Edith Pechey

One of the first women doctors in the United Kingdom and a campaigner for women's rights .

Edith Pechey was one of the first women doctors in the United Kingdom and a campaigner for women's rights.

After Sophia Jex-Blake's sole application to study medicine at the University of Edinburgh was turned down, she advertised in The Scotsman for more women to join her. The second letter she received was from Edith Pechey. In her letter, she wrote:

"Do you think anything more is requisite to ensure success than moderate abilities and a good share of perseverance? I believe I may lay claim to these, together with a real love of the subjects of study, but as regards any thorough knowledge of these subjects at present, I fear I am deficient in most."

Edith Pechey
Edith Pechey
Despite her concerns, Edith Pechey became one of the Edinburgh Seven, the first seven undergraduate students at any British University, and proved her academic ability by achieving the top grade in the Chemistry exam in her first year of study.

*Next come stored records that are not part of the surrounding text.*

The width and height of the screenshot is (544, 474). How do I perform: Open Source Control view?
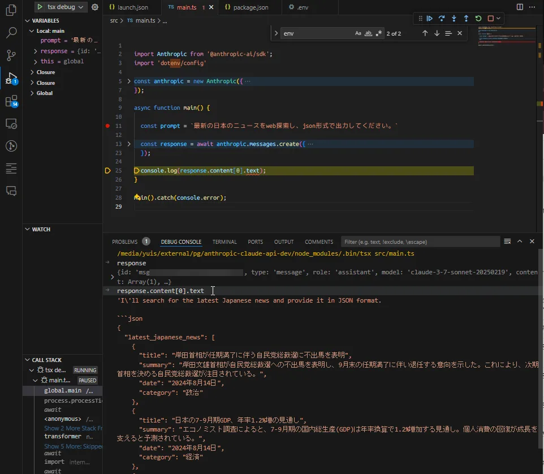coord(11,55)
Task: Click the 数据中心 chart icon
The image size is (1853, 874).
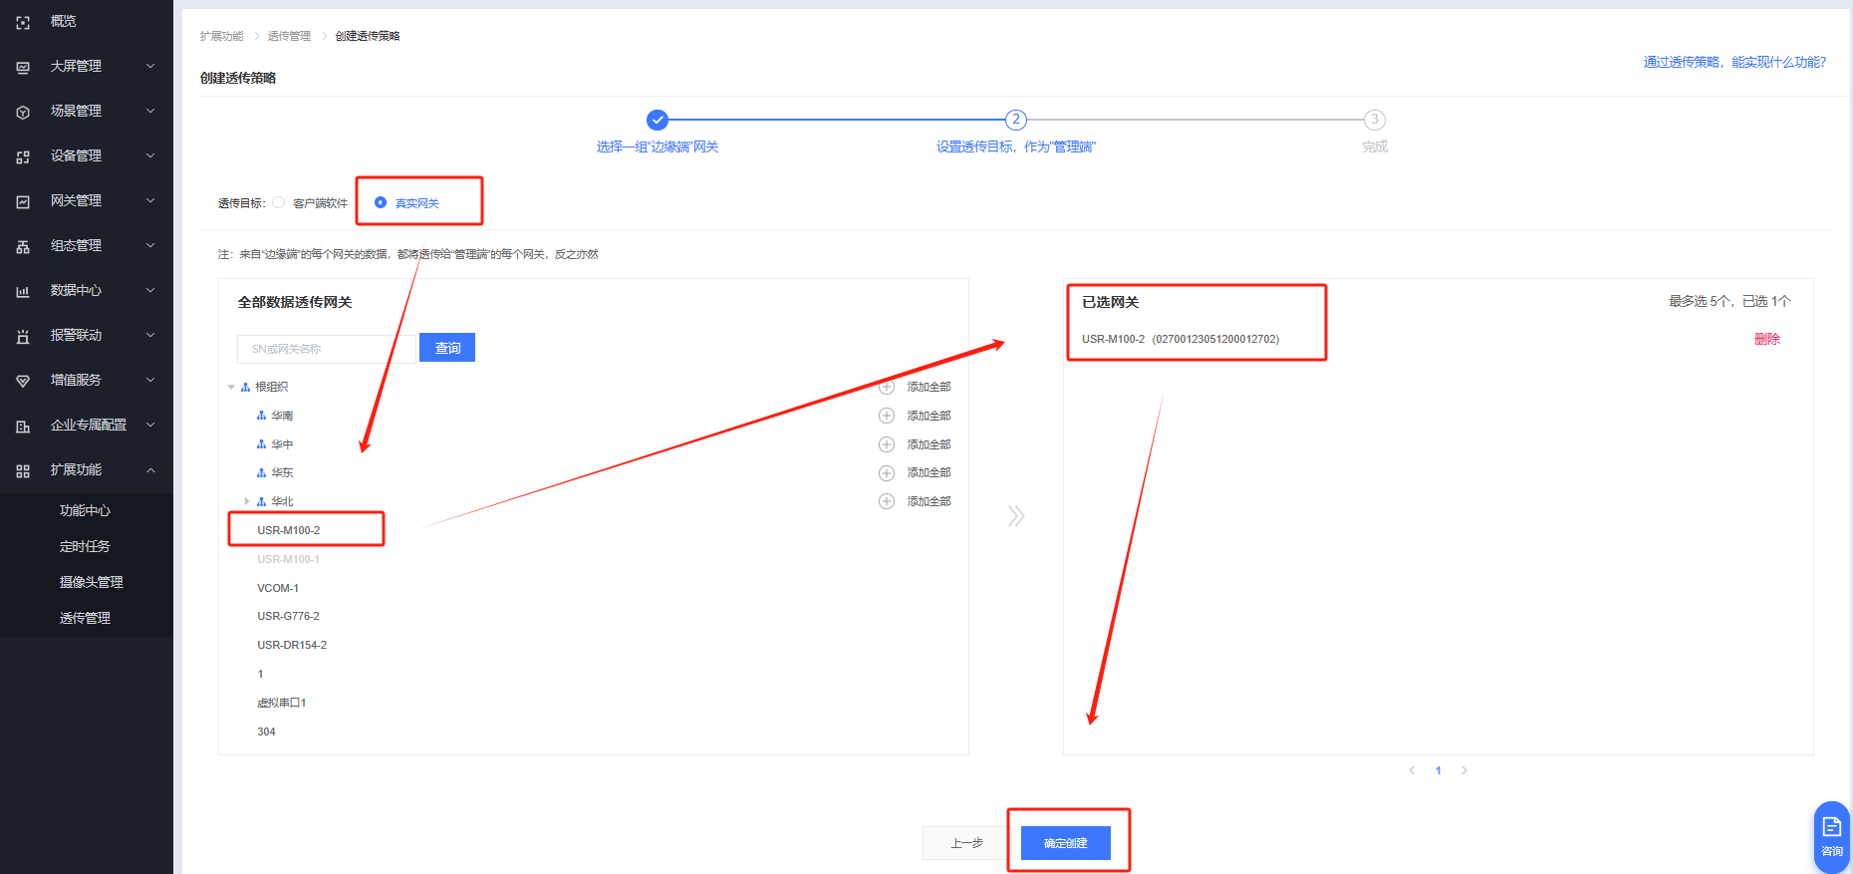Action: tap(23, 291)
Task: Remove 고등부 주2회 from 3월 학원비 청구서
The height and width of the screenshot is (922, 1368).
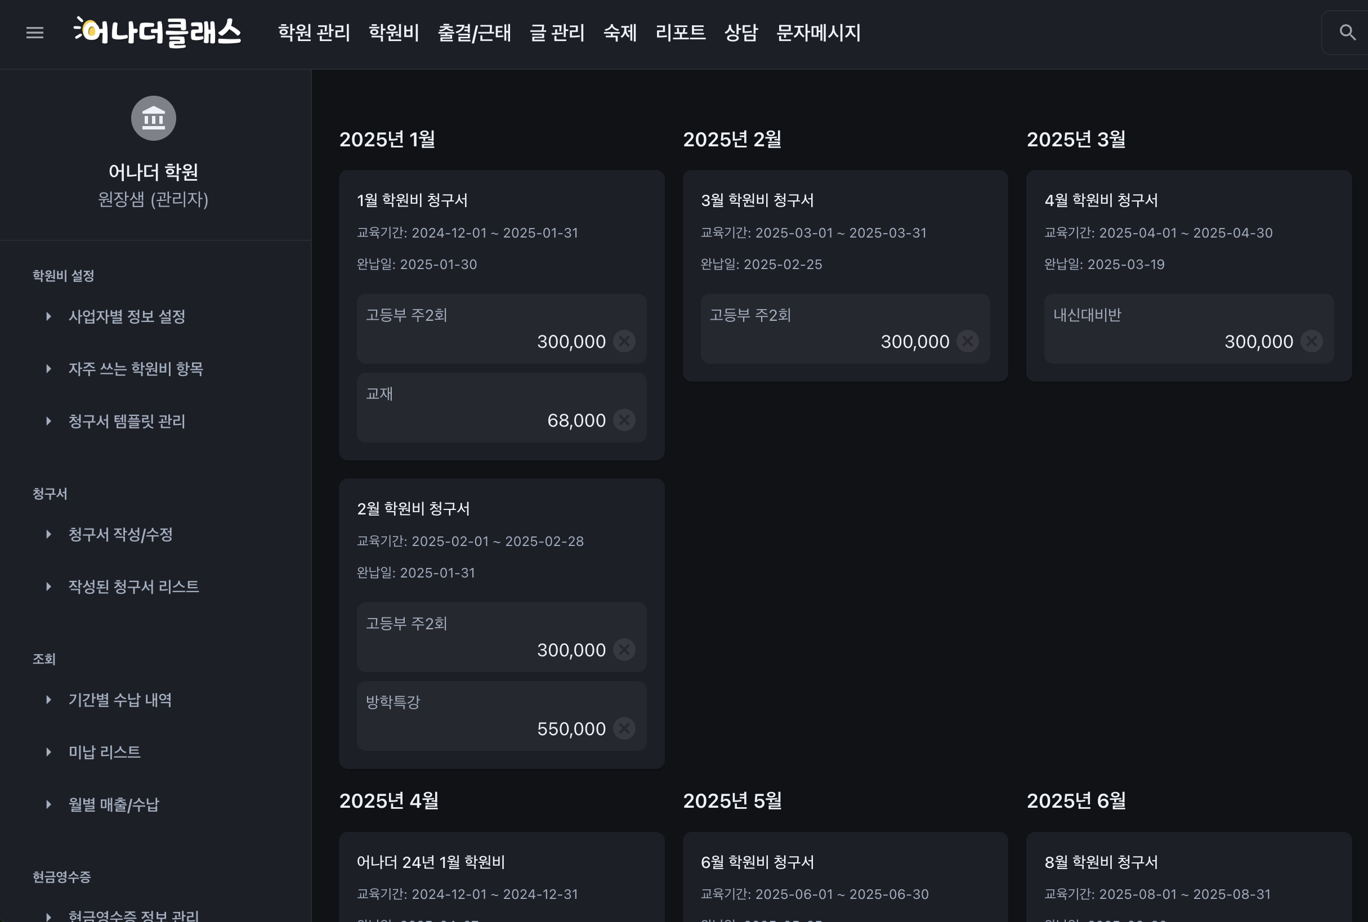Action: coord(967,342)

In 1873 the women had to give up the struggle to graduate at Edinburgh. One of Edith's next steps was writing to the College of Physicians in Ireland to ask them to let her take exams leading to a license in midwifery. Edith worked for a time at the Birmingham and Midland Hospital for Women then she went to the University of Bern, passed her medical exams in German at the end of January 1877 and was awarded an MD with a thesis 'Upon the constitutional causes of uterine catarrh'. Just at that time the Irish college decided to licence women doctors, and Edith passed their exams in Dublin in May.

During the next six years Edith practised medicine in Leeds, involving herself in women's health education and lecturing on a number of medical topics, including nursing. Partly in reaction to the exclusion of women by the International Medical Congress she set up the Medical Women's Federation of England and in 1882 was elected president.

 Edith then spent more than 20 years in India as a senior doctor at a women's hospital and was involved in a range of social causes, following which she and her husband returned to England in 1905 and she was soon involved in the suffrage movement.

Edith died from breast cancer aged 63 in 1908 while in a diabetic coma.